## PASSAGE TO READ

:::::

Retirement Problems Didn't Start With COVID-19

The pandemic is a not a bogeyman we can blame retirement savings failures on.

As the pandemic wore on and the economic fallout worsened, survey after survey tried to quantify the impact on Americans’ retirements. However, a paper from the Center for Retirement Research at Boston College asserts that the pressures on retirement today are as bad as they were before the pandemic. Social Security, employer-sponsored retirement plans and the labor market for older workers have held up about as well as they did last year — meaning there is still work to be done to improve retirement outcomes.

Social Security

Alicia Munnell, director of the Center for Retirement Research at Boston College (CRR), and Anqi Chen, assistant director of savings research at CRR, dispute the Social Security actuaries’ revised Trustees Report, which “[characterized] the impact of the pandemic and recession as ‘significant.’”

Munnell and Chen acknowledge that many assumptions about the future of the program have changed as a result of the pandemic.

“Mortality is up, fertility and immigration are down, disability incidence is down in 2020 and then up for the next three years, unemployment is up, real wages are down then up, and real interest rates are down,” they wrote. However, the actual “impact on Social Security finances appears to be modest,” with the effects of the pandemic and ensuing recession washing out by 2025.

DC Plans 

Regarding employer-sponsored plans, “problems existed before COVID; COVID had little impact on retirement resources; and the pre-COVID problems persist,” they wrote.

:::::

## DATA LISTING
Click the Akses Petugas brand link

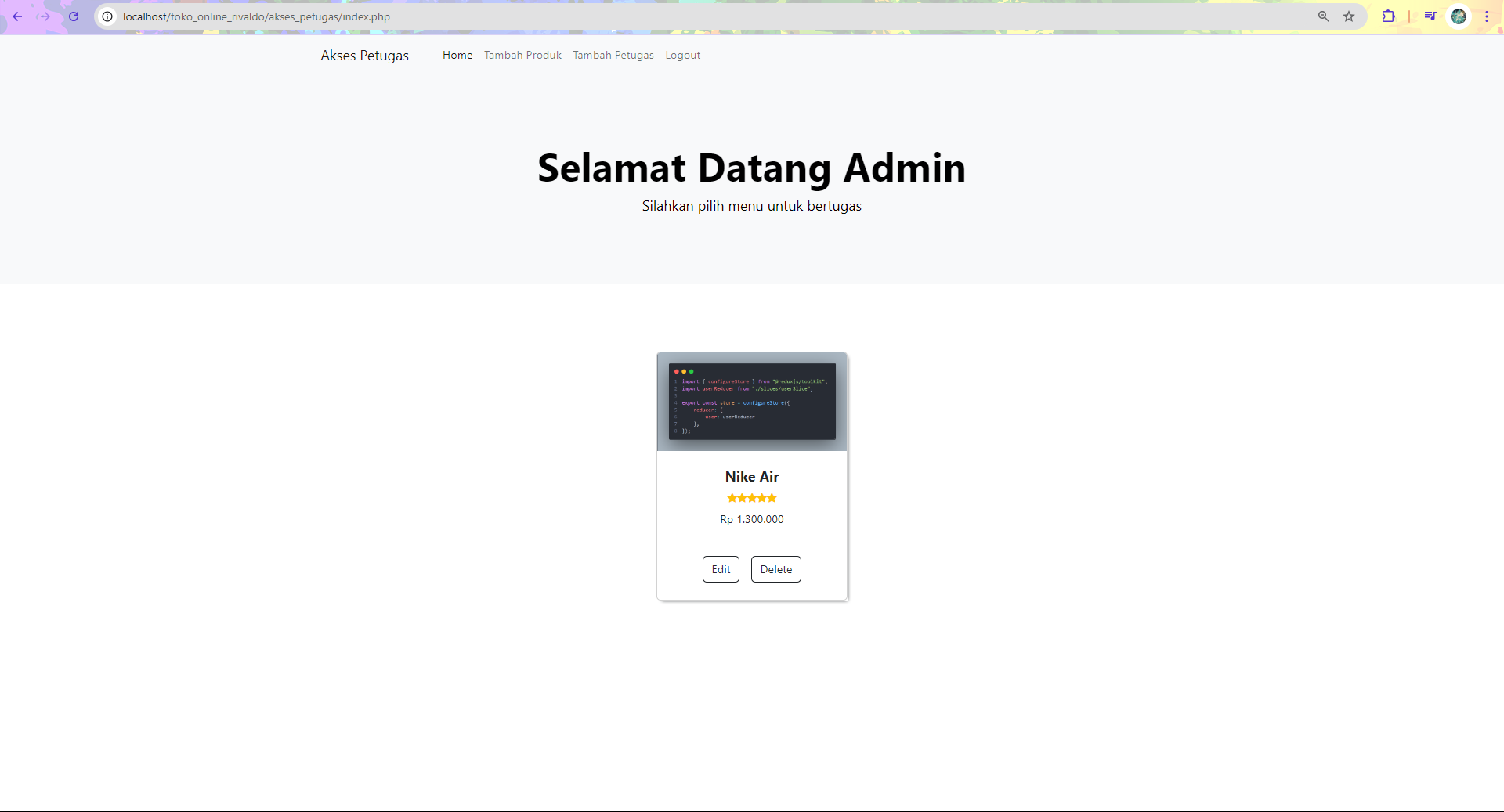(364, 56)
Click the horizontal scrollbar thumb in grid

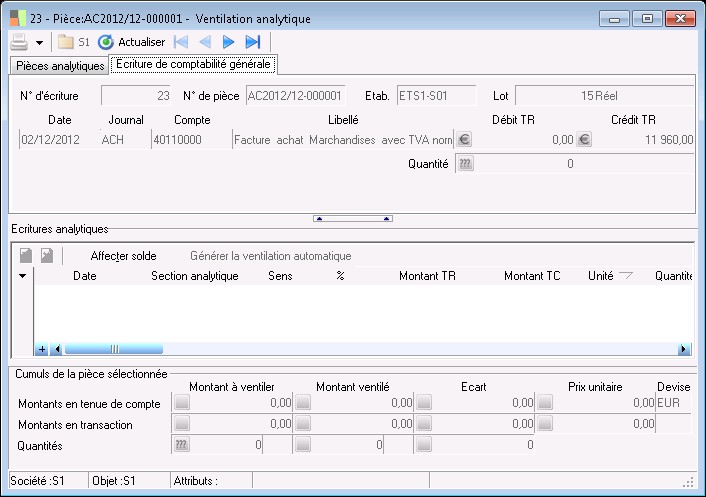tap(114, 349)
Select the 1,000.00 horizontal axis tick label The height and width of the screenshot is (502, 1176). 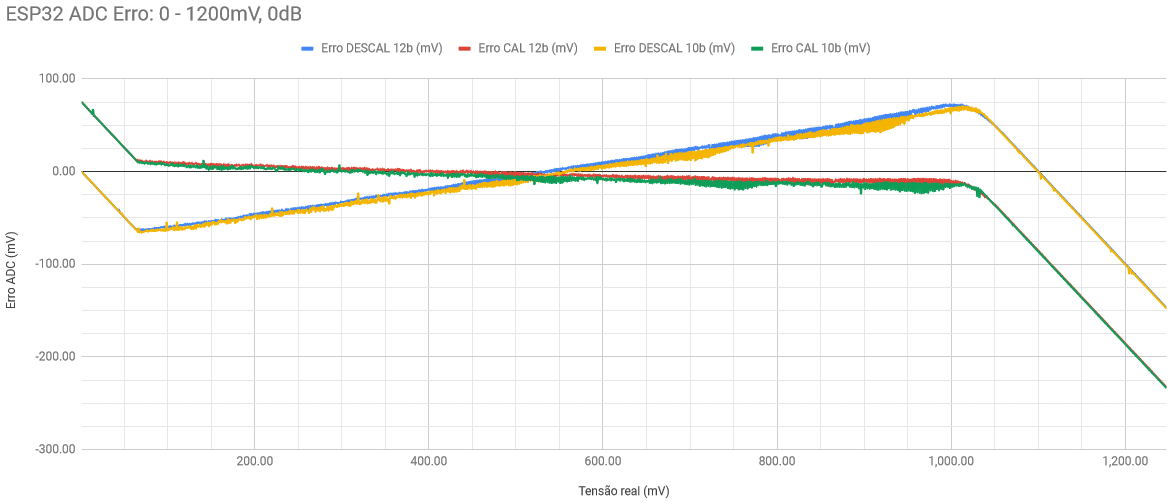pyautogui.click(x=950, y=462)
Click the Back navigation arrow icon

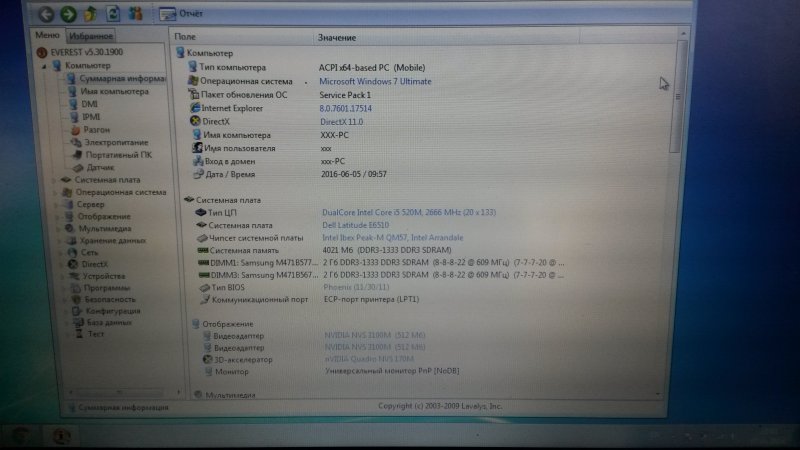tap(46, 14)
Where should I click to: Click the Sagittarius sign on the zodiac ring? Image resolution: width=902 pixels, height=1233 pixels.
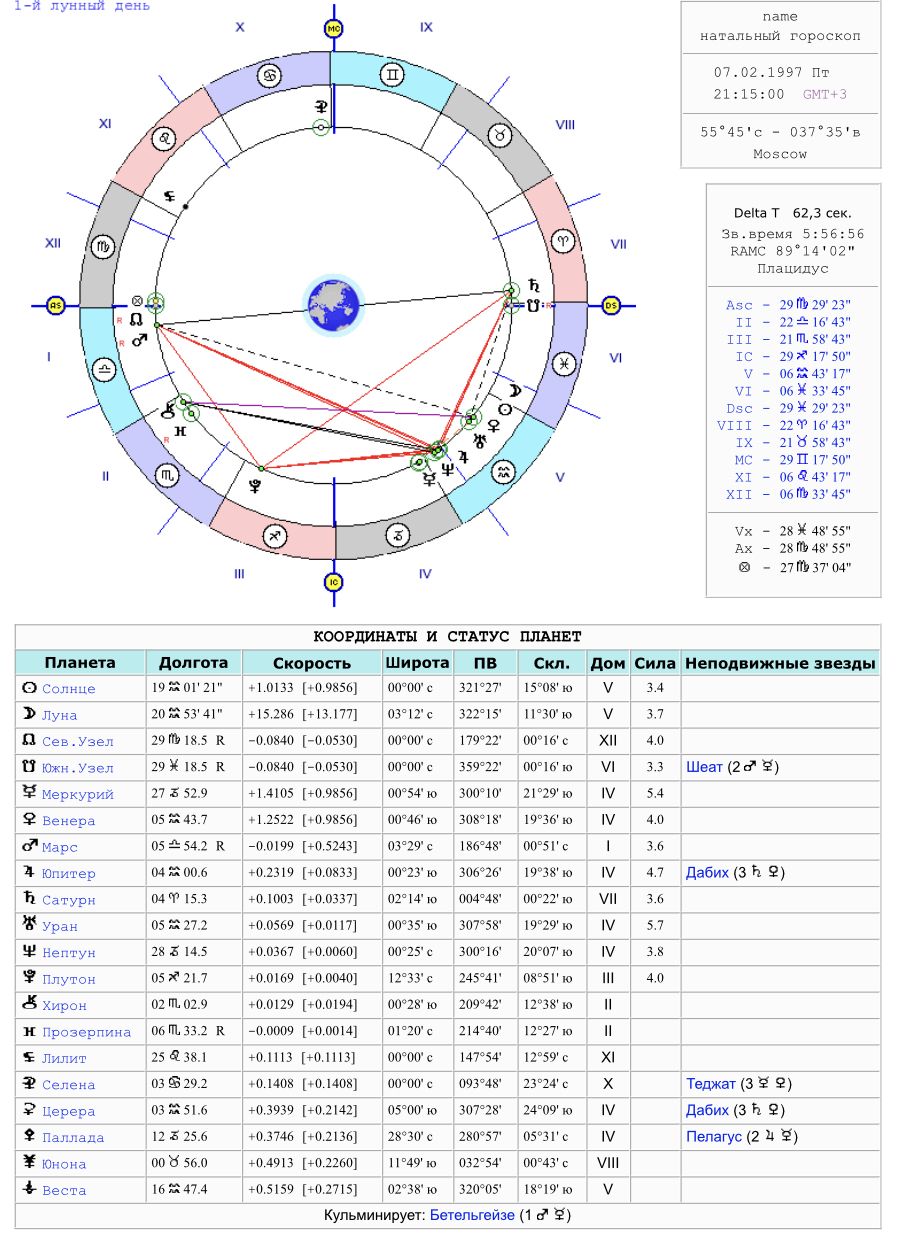point(271,537)
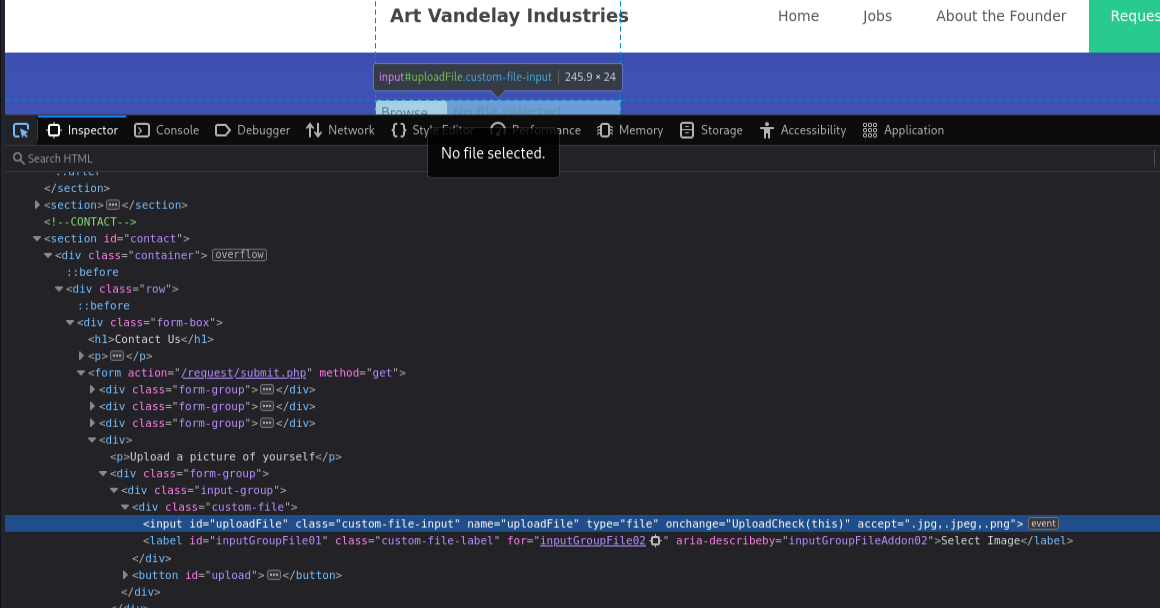Collapse the form submit.php node
Image resolution: width=1160 pixels, height=608 pixels.
81,373
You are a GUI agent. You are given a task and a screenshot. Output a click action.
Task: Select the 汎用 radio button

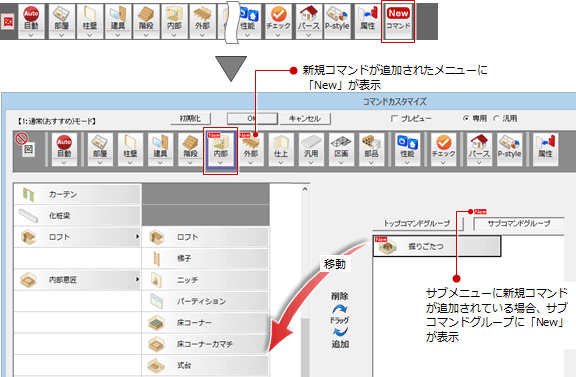click(496, 118)
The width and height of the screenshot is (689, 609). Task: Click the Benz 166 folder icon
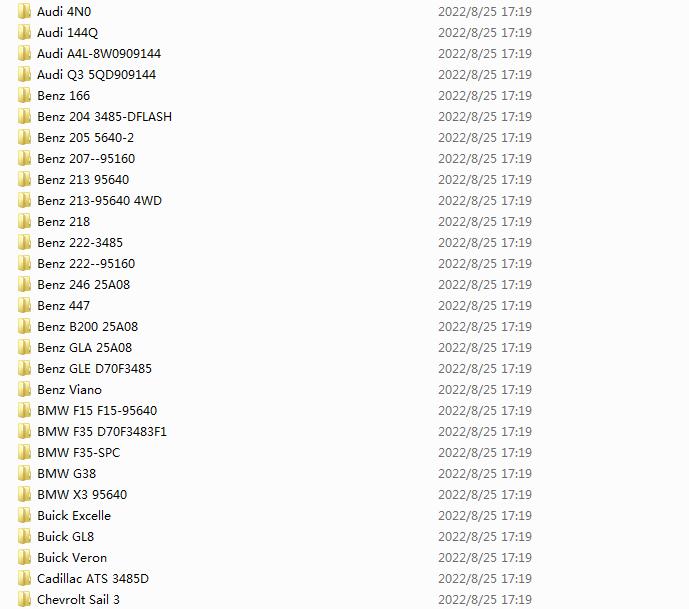click(x=24, y=95)
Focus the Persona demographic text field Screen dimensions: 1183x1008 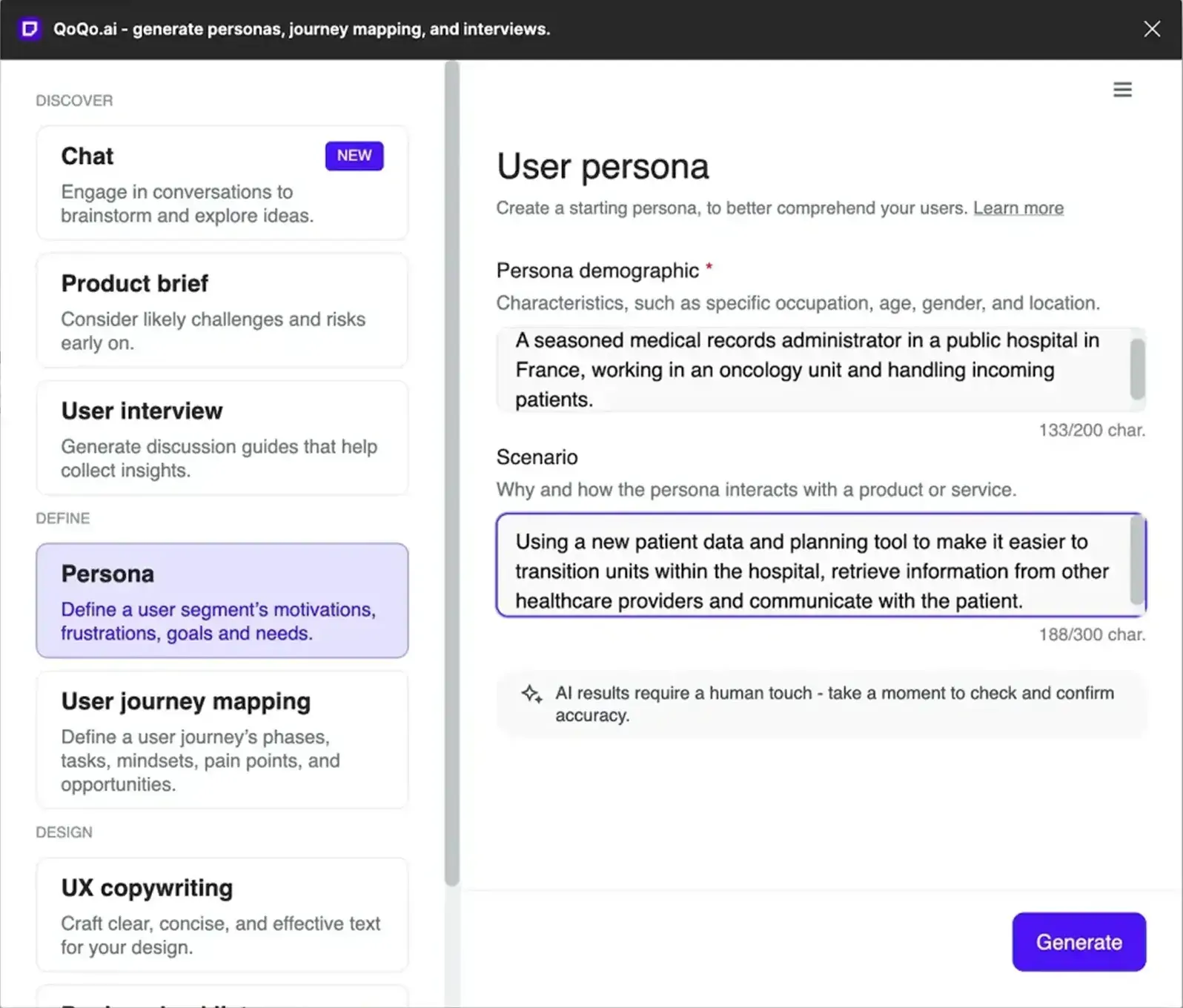tap(821, 370)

:::::

## LIST OF TASKS
**a)** In the article on retirement problems, answer each question, one per line, marked (i), (ii), (iii):
(i) How does the Boston College paper say pressures on retirement today compare with those before the pandemic?
(ii) What position does Anqi Chen hold at CRR?
(iii) By what year do Munnell and Chen say the effects of the pandemic and recession on Social Security wash out?
**b)** Shorten the paragraph of the article on retirement problems that begins "As the pandemic wore on" and keep its main facts.

## SOLUTIONS FOR EACH TASK
**a)**
(i) They are as bad as they were before the pandemic.
(ii) Assistant director of savings research.
(iii) 2025.

**b)** As the pandemic and its economic fallout went on, many surveys tried to measure the effect on Americans' retirements. A Center for Retirement Research at Boston College paper says retirement pressures are as bad now as before the pandemic. Social Security, employer-sponsored plans and the labor market for older workers have held up about as well as last year, so retirement outcomes still need improving.